Example #2: In 2010, a cardiothoracic surgeon in California was sentenced to four months in federal prison for accessing the confidential medical records of his supervisors and coworkers, as well as those of celebrity patients, when he had no legitimate reason to do so. In addition to prison time, he was also required to pay a $2,000 fine.
Example #3: A New York nurse found herself in a tricky situation when her sister-in-law’s boyfriend visited the clinic where she worked to receive treatment for an STD. When she learned of the boyfriend’s condition, the nurse texted her sister-in-law six times to warn her of the diagnosis. The patient found out what the nurse had done and submitted a complaint to — and later sued — the clinic where she worked. The nurse lost her job as a result of violating the patient’s privacy.
3 Examples of HIPAA Violations via Social Media
Perhaps unsurprisingly, social media is rife with opportunities for healthcare professionals to inadvertently violate HIPAA. But the truth is, anything you post on social media is public. It doesn’t matter if you don’t post things while you’re at work, if you feel like you’re being careful, or if you delete the post after the fact. Here are a few real-life examples of healthcare professionals who learned this the hard way.
Example #4: In 2018, a Texas nurse was fired after she published a post on her personal Facebook account about a case of a young boy who was battling measles at her hospital. Although she didn’t actually name the patient, she did provide descriptive information about the boy, and her Facebook profile listed her job title and the name of the hospital where she worked. Additionally, there had not been many cases of measles in this particular city — in fact, there’d been fewer than 10 cases in 10 years. For this reason, hospital administrators were concerned that the boy could be identified from the nurse’s posts. As a result, the hospital suspended her, launched an investigation into her actions, and then fired her four days later.

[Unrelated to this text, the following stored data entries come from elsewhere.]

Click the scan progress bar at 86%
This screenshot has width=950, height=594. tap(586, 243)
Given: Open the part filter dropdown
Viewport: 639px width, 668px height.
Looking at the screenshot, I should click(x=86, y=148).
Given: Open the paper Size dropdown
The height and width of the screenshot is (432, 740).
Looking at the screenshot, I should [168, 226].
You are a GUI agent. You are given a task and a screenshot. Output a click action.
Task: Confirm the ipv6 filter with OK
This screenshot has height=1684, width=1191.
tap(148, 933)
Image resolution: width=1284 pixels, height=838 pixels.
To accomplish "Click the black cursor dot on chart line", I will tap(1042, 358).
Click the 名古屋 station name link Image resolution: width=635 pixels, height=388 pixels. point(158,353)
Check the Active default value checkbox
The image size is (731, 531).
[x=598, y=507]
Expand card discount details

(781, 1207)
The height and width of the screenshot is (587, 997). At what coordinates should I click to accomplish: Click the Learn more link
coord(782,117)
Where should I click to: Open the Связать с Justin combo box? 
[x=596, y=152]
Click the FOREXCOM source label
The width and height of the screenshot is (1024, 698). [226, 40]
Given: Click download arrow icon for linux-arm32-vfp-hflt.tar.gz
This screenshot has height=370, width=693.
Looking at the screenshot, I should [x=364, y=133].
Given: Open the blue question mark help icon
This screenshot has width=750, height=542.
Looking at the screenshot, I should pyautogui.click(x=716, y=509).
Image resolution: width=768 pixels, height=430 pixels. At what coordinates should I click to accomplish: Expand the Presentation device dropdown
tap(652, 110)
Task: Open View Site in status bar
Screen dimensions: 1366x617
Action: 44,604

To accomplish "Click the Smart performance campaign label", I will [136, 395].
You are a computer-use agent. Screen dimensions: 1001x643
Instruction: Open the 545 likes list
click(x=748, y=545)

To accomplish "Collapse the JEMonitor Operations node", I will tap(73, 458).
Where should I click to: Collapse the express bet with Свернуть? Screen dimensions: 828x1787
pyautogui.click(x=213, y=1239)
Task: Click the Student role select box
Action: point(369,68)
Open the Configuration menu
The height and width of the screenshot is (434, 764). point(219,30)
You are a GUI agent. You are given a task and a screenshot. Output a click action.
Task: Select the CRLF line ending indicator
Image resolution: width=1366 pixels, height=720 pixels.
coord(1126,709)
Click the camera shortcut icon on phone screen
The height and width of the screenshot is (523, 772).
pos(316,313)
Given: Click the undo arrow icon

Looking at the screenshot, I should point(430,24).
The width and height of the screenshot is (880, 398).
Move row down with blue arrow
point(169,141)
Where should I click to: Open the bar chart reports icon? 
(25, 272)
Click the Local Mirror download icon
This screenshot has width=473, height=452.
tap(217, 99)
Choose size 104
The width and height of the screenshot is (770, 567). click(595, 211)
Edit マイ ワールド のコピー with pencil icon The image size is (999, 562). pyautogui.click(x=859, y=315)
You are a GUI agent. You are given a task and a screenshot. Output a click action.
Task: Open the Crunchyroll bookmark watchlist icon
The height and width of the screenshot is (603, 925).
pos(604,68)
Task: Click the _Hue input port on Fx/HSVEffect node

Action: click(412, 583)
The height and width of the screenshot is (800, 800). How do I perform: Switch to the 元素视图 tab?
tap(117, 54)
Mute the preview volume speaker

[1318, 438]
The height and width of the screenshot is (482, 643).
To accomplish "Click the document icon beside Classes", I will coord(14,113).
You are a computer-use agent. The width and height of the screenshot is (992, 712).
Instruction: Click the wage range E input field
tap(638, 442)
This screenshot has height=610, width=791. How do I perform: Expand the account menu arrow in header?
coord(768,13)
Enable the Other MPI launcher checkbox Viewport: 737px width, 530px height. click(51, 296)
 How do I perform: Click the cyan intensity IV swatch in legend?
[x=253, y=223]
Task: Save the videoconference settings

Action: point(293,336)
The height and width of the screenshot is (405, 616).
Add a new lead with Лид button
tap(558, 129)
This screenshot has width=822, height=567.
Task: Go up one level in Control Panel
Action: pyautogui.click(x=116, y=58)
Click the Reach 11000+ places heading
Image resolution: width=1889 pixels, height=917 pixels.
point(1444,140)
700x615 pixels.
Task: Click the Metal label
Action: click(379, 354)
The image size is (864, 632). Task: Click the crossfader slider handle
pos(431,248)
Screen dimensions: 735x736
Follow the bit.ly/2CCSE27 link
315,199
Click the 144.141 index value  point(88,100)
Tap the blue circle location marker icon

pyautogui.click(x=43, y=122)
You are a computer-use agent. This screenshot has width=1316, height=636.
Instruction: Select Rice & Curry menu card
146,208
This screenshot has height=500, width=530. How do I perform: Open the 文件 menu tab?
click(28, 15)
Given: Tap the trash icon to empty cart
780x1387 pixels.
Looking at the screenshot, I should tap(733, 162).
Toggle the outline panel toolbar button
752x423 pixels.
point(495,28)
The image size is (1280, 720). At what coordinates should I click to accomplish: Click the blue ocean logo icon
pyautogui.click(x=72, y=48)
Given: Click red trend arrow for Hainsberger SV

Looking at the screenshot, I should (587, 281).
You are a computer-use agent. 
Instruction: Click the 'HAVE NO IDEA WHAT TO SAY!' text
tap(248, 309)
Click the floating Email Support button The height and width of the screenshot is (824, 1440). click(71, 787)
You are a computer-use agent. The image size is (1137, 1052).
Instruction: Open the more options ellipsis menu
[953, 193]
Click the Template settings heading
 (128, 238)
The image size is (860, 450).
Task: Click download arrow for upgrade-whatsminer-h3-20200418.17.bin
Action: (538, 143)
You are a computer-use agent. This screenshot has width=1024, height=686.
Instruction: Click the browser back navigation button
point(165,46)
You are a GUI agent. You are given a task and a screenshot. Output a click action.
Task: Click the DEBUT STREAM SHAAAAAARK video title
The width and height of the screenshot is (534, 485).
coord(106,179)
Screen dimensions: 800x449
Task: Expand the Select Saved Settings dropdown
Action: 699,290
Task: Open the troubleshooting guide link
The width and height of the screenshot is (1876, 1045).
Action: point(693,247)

Example #5: You also can’t trust anyone with a patient’s information or assume it won’t get linked back to you. In fact, anything you text can be made public. For example, a New Jersey nursing assistant took a lewd photo of a nursing home resident and texted it to a friend. Unbeknownst to the provider, the friend then posted the image to Facebook. Although the nursing assistant was not the one who posted the photo on Facebook, she did take the image and distribute it. For this reason, she was fired from her job and charged with invasion of privacy and conspiracy, which carry penalties of up to five years in prison and fines up to $15,000.
Example #6: Snapchat videos may disappear, but they can still get providers into serious trouble. Take the case of a Wisconsin nursing assistant who posted a video of an elderly Alzheimer’s patient who was almost completely undressed. One of the nursing assistant’s Snapchat contacts reported her to the nursing home, and they promptly fired her. On top of losing her job, she was also charged with a felony for taking a nude image without the patient’s consent. A conviction could result in up to three and a half years in jail.
While privacy might seem like a no-brainer, you must be extremely careful when it comes to protecting the confidentiality of the patients in your facility, even if they’re no longer under your care. It’s important that your entire team — as well as any visiting consultants — understand and diligently follow HIPAA laws. This is particularly true now that smartphones are always in-hand and society is getting more desensitized to personal information shared on social media. And if you need extra information, the U.S. Health and Human Services provides online HIPAA courses and resources to help you stay compliant.